With the advancement of information technology, there is a gradual increase in crime and identity fraud. To address the issues related to identity fraud, heightened security mechanism is needed. Biometric recognition is the most eminent technology for person authentication in identification systems. Biometric traits accurately determine the identity of a person either by means of their physiological characteristics (finger, iris, hand, face) and behavioral characteristics (gait, signature, voice). The most reliable and leading biometric technology is the iris recognition system. The iris authentication is the most accurate and domain-bounded recognition approach which uses distinctive patterns of the human iris. The unique nature of the iris is set between the cornea and the region of the pupil in the eye. The iris diameter is 12 mm, and the size of the pupil varies from 10% to 80%. The texture details of the iris such as furrows, cornea, filaments, flecks, and arching ligaments make the iris unique. The unique feature of the iris is extracted after proper preprocessing techniques such as localization, normalization, and segmentation. A 2D Gabor filter is used in the proposed for accurate feature extraction from the iris.

In addition to the feature extraction of the iris, a proper encryption is also a major demand. The need for encryption in the iris recognition is when original template is stored in database; the intruder may compromise and give access to sensitive data of a user. To overcome these challenges, HECC is proposed for encrypting the iris template. HECC is a lightweight cryptographic approach [1] that uses very less key size of 80 bits. HECC provides higher security with lower computational time; hence, it is the most applicable for real time applications such as military, E-passport, credit card services, and banking applications. The inclusion of AI technique and fuzzy logic in this research will increase and refine the knowledge stored in the system; thereby, it lowers the recognition error and enhances the accuracy of proposed system.

The major contribution of the paper is to address all the security-related issues. Enhanced iris recognition with HECC encryption [2] and fuzzy logic for feature matching has been developed and tested, and result shows that it provides very less recognition time, higher accuracy, lower false rejection rate, and false acceptance rate. The remainder of the paper is organized in following ways. Section 2 describes the related work carried out in the field of iris recognition, fuzzy logic in biometric, and hyperelliptic curve cryptography. Section 3 provides brief note on hyperelliptic curve selection, fuzzy logic introduction, and dataset used in proposed methodology. Section 4 explains about the proposed technology with four steps of iris preprocessing, HECC encryption, fuzzy logic matching, and decision. Section 5 is mainly devoted for result comparison and discussion based on two datasets, CASIA iris and IITD dataset. General conclusion about proposed technique and future scope is explained in Section 6. Till now, no applications have been proposed in combination with iris recognition with HECC encryption and fuzzy logic.
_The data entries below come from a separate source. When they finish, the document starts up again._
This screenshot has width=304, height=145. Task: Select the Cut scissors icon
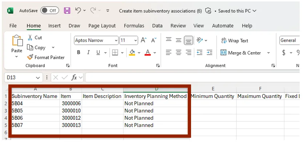pos(30,38)
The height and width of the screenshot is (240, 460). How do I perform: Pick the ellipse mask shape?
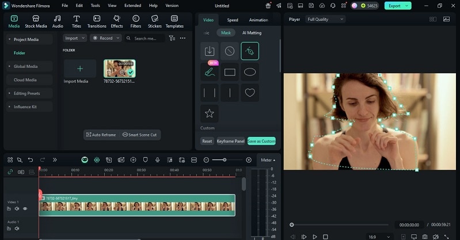click(x=250, y=72)
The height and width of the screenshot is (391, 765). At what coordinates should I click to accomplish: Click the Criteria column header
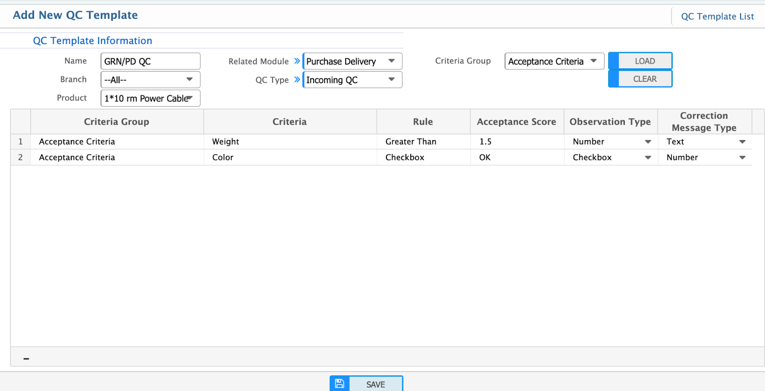coord(290,122)
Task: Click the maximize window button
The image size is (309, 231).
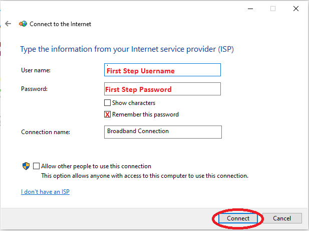Action: (273, 9)
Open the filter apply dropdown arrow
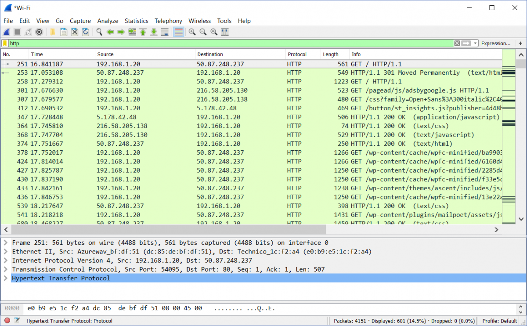The width and height of the screenshot is (527, 326). tap(476, 43)
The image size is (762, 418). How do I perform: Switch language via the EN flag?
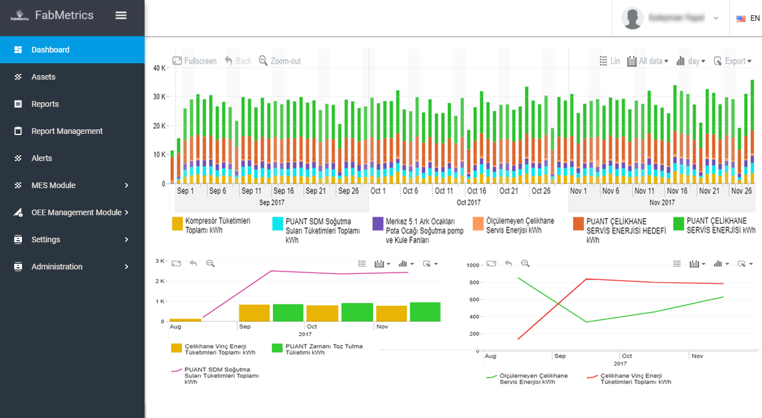(748, 18)
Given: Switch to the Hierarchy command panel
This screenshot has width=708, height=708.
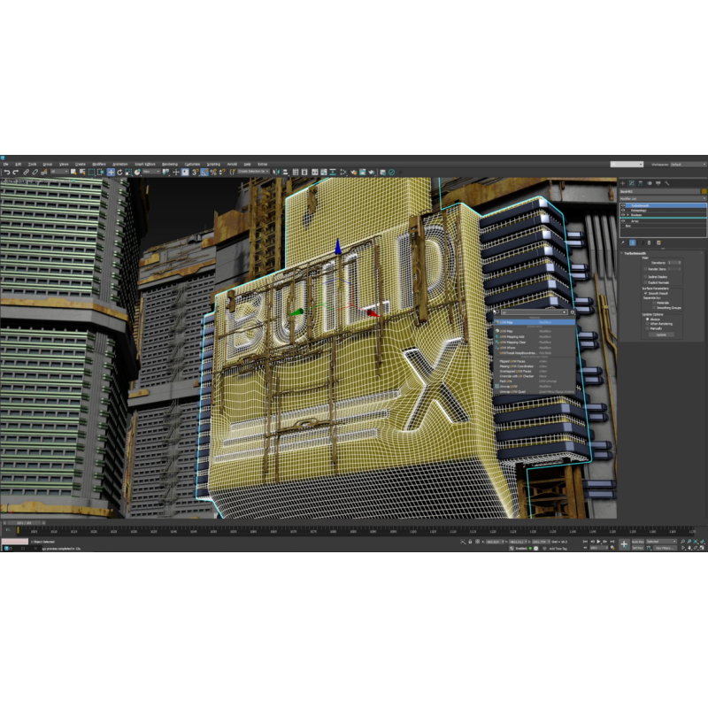Looking at the screenshot, I should pyautogui.click(x=642, y=182).
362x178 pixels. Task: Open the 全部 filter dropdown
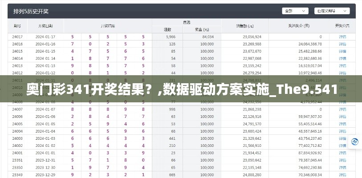295,11
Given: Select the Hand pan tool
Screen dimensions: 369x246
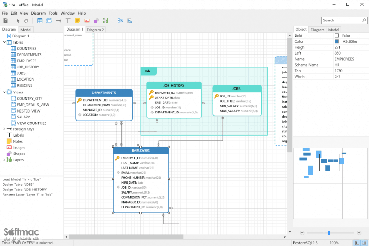Looking at the screenshot, I should (x=26, y=21).
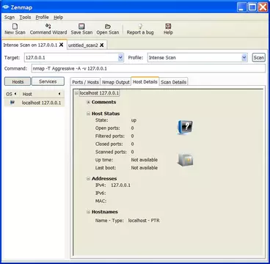Click into the Command input field
The height and width of the screenshot is (264, 270).
[148, 69]
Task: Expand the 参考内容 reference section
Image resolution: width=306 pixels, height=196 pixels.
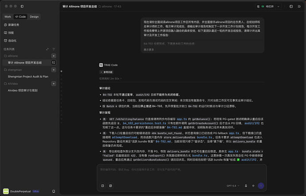Action: (x=106, y=72)
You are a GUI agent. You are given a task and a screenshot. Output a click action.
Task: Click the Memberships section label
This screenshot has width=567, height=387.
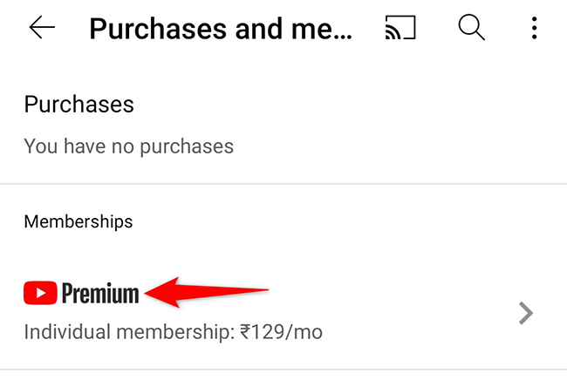click(79, 221)
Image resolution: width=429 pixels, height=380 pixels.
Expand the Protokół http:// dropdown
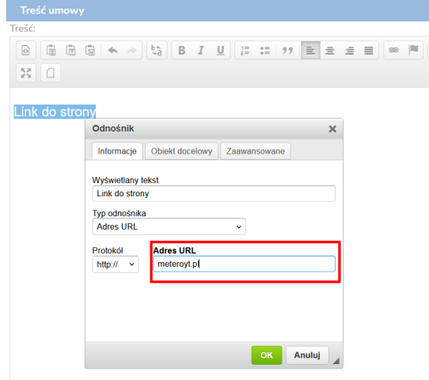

This section provides the brief overview of various iris recognition and encryption techniques. Aparna et al. [3] discussed stable biometric characteristics to recognize a person. Result analysis shows that their scheme shows good performance on CASIA database. Kalka et al. [4] used various metrics for iris recognition. Their scheme was based on occlusion, gaze deviation, and light reflection based on ICE database. Sun et al. [5] specify iris recognition based on three approaches, i.e., coarse iris classification, iris aliveness detection, and coarse iris classification. Yongqiang et al. [6] proposed an iris recognition model based on global and local iris features. Their scheme uses privacy projection algorithm which converts high dimensionality data into lower dimensionality data. Vani Rajasekar et al. [7] have proposed an authentication scheme based on signcryption with HECC. It is shown in their work that HECC provides much higher security than other cryptographic algorithms. Zhou et al. [8] developed an enhanced iris recognition model that outperforms the Daugman’s model [9]. Their scheme uses snake model and vector field convolution technique to accurately determine the inner edge of the iris. Poursaberi et al.’s [10] iris recognition approach is based on hamming and harmonic mean distance. The dataset used in their method in CASIA V1 and feature extraction method used were wavelet daubechies2. Their observation includes, rather than smaller part of the iris, more reliable part produces more accuracy.

Galbally et al. [11] developed a mechanism that not only for iris authentication but also used for immediate liveliness detection of the iris. Burak et al. [12] identified a biometric recognition approach in which the performance greatly depends on coding bits and noise level. Daugman et al. [13] used the Gaussian filter for segmentation of an iris image. Their performance greatly varies due to light illumination and reflections. Neda et al. [14] developed a hybrid robust iris recognition approach that uses 2D Gabor filter for feature extraction and neural network; PSO algorithm was employed to improve the generalization performance. Kalka et al. uses different metrics for iris recognition such as iris occlusion, amount of reflection, and gaze deviation. Their estimation was mainly on the bottom portion of iris, and datasets used were ICE, CASIA, and WVU. Ch SA et al. [2] developed a signcryption scheme based on HECC. Their analysis shows that encryption using HECC provides much higher security compared to other cryptographic algorithms. Reyes et al. [15] focused mainly on the iris texture and variability. Their scheme uses pseudo polar arrangement for matching and biomechanical model to enhance the recognition rate and accuracy.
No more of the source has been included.